== Verilen Metin ==

İlk İslami şuuru ağabeyi Üzeyir’den alan Şule Yüksel, onun tavsiyesiyle Said Nursî’nin Risale-i Nurlar’ını okudu ve iki yıl boyunca derslere devam etti. Hayran kaldığı Tesettür Risalesi, onun için bir milattır. 1965’te hidayete erdi ve örtündü. Sonra da başörtünün sancaktarı oldu. Vefalı ve kadirbilirdi. Allah’a ulaşmasını, Bediüzzaman Hazretleri’ne ve eserlerine borçlu olduğunu söyledi. İman hakikatleri, artık bütün yazılarına ve eserlerine yansıyacaktır.
Şule Yüksel Şenler, yaşadığı şerefli, anlamlı ve ulvi hayatı, inancı, azmi, kararlılığı, hizmetleri, yazıları, kitapları ve konferanslarıyla nasibi olanlara da yaşatmaya çalıştı. O, milletimizin fazilet anıtı, seçkin rehberiydi. Genç kızların ‘şule’si/ışığı olmuş, yollarını aydınlatmıştı. Mukaddes davanın bir başka mensubu Necip Fazıl’a sordular: “Üstadım Şule Yüksel Hanımı nasıl bilirsin?” Cevap müthiş: “Bu âlemde ben nasıl ‘Fazıl’sam, Şule Hanım da ‘Fazıla’dır.”
Bir iman, mücadele ve aksiyon öncüsüydü. Bir nesle mihmandar oldu. Gazete ve dergi yazılarında, kitaplarında İslam’ı anlattı, davasını dile getirdi. Yüzlerce defa basılan ve “Birleşen Yollar” adıyla filme çekilen Huzur Sokağı, Türkiye’de en çok sevilen ve okunan romanlardandır. Aileler, roman kahramanları Feyza ve Bilal isimleri ile yazarın adını çocuklarına verdi. Gençliğin Izdırabı, Bize Ne Odu?, Hidayet, İslam’da ve Günümüzde Kadın, Kadın ve Evlilik, Kız ve Çiçek, Uygarlığın Gözyaşları ise yazarımızın diğer eserleridir.
Anadolu’yu karış karış gezerek genç kızlarımıza başörtüsünü, tesettürü, İslam’ın emirlerini sevdirdi; huzurlu bir hayata bağladı. Kendisine “Çok yoruluyorsun bari her çağrıldığın ilçeye gitme.” diyenlere, “Anadolu’nun o kadar çok ihtiyacı var ki, imkân olsa her köye gitmek, anlatmak isterim.” diyordu. O, hastalıklarıyla uğraşırken bile Rabbine şükrediyordu. Örnek bir hayatı yaşamış, hayırlı ve müspet bir çığır açmıştı. Son konuşmalarından birinde, “Ardımızdan azimle iradeyle gelecek gençler için Allah’a şükrediyorum.” diyordu.

== Sıralanan Satırlar ==

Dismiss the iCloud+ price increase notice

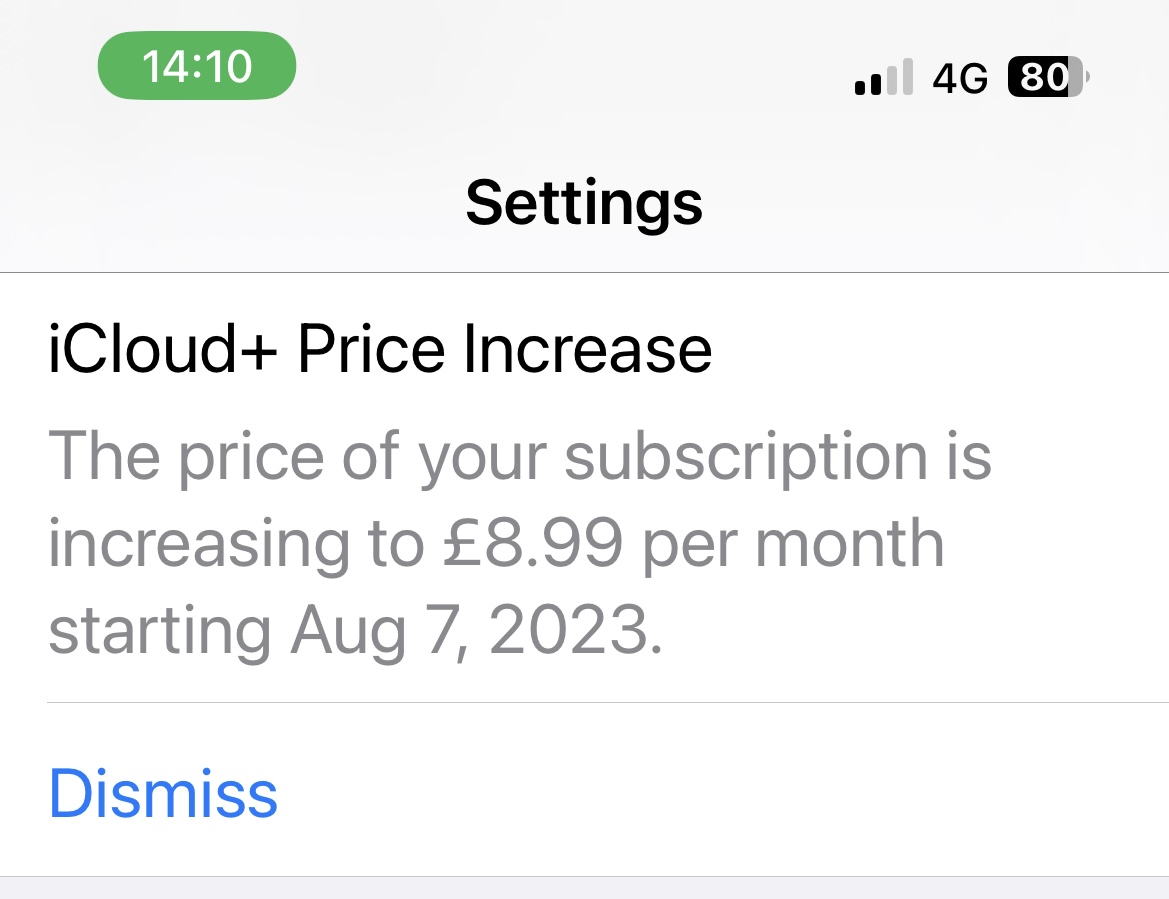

--

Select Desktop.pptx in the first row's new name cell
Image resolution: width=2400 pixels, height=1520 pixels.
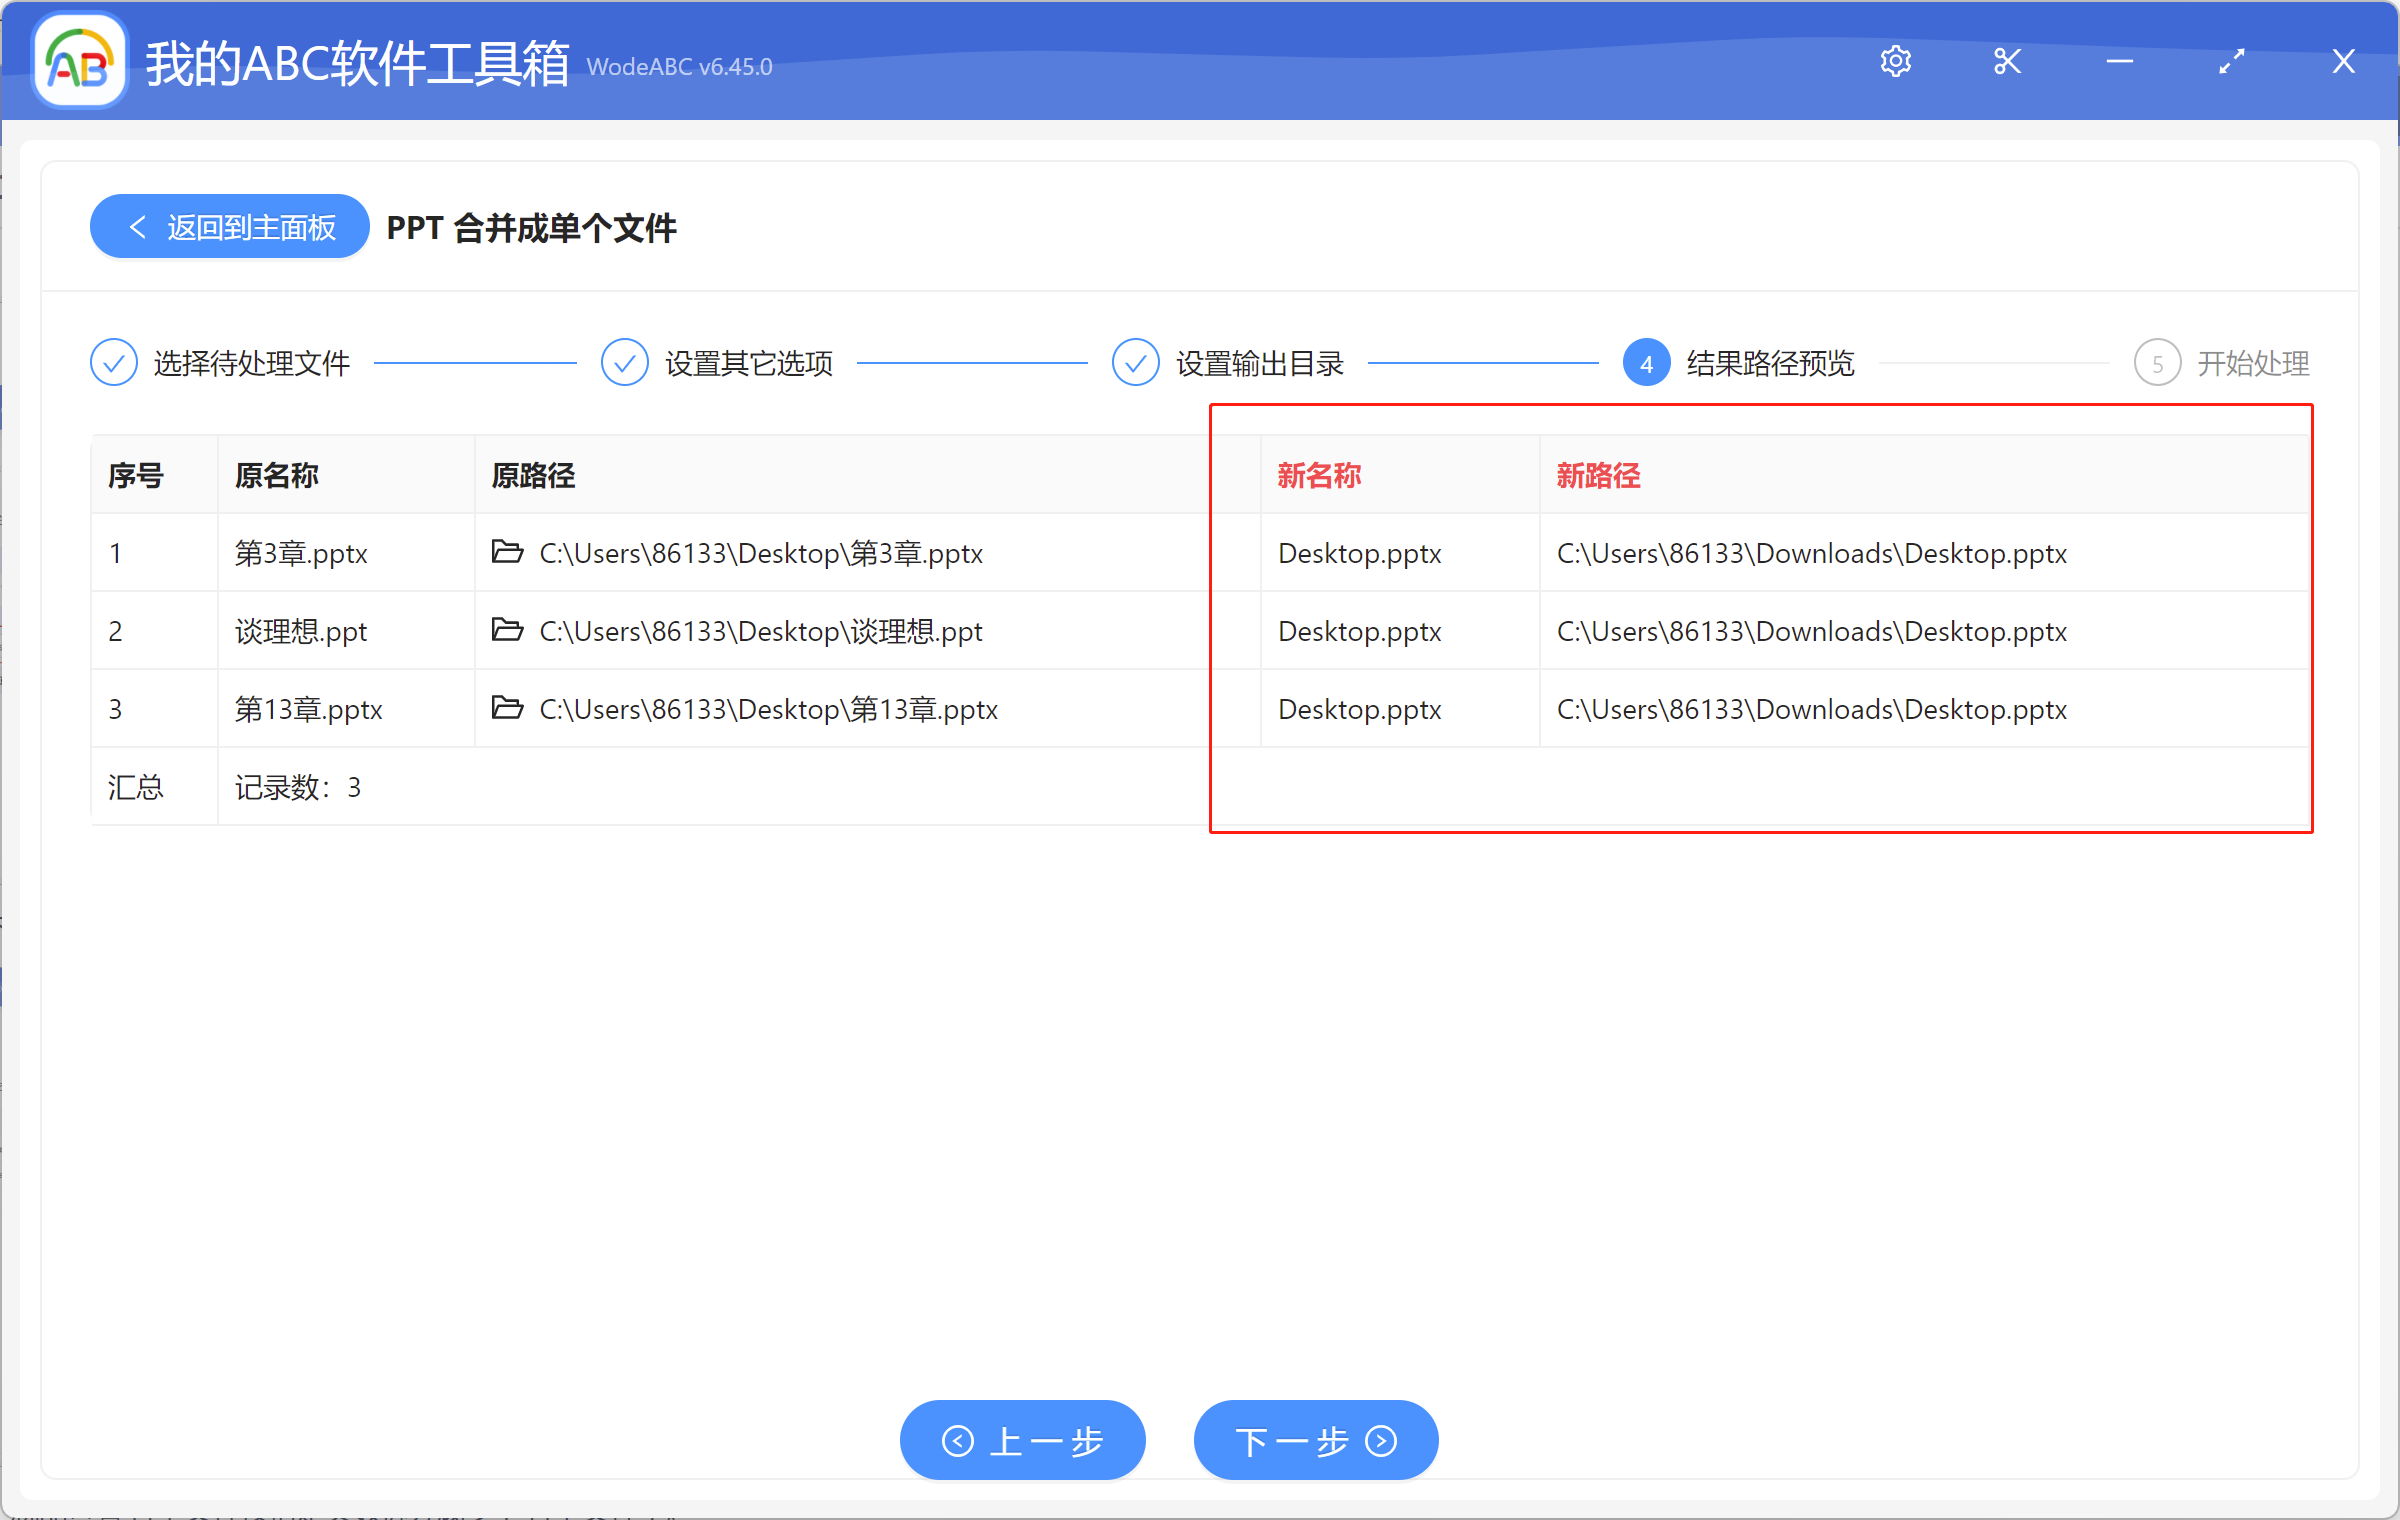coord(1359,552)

== Alıştırma Adımları ==
1. Verilen metne göre Şule Yüksel Şenler, Anadolu'yu gezerek genç kızlara hangi şeyleri sevdirdi? Hepsini sıralayın.
2. Metinde "İlk İslami şuuru" kısmından "ve eserlerine yansıyacaktır." kısmına kadar her şeyi, "iki yıl" yerine "üç yıl" koyarak yeniden yazın.

== Cevaplar ==
1. Başörtüsü, tesettür ve İslam'ın emirleri.

2.
İlk İslami şuuru ağabeyi Üzeyir’den alan Şule Yüksel, onun tavsiyesiyle Said Nursî’nin Risale-i Nurlar’ını okudu ve üç yıl boyunca derslere devam etti. Hayran kaldığı Tesettür Risalesi, onun için bir milattır. 1965’te hidayete erdi ve örtündü. Sonra da başörtünün sancaktarı oldu. Vefalı ve kadirbilirdi. Allah’a ulaşmasını, Bediüzzaman Hazretleri’ne ve eserlerine borçlu olduğunu söyledi. İman hakikatleri, artık bütün yazılarına ve eserlerine yansıyacaktır.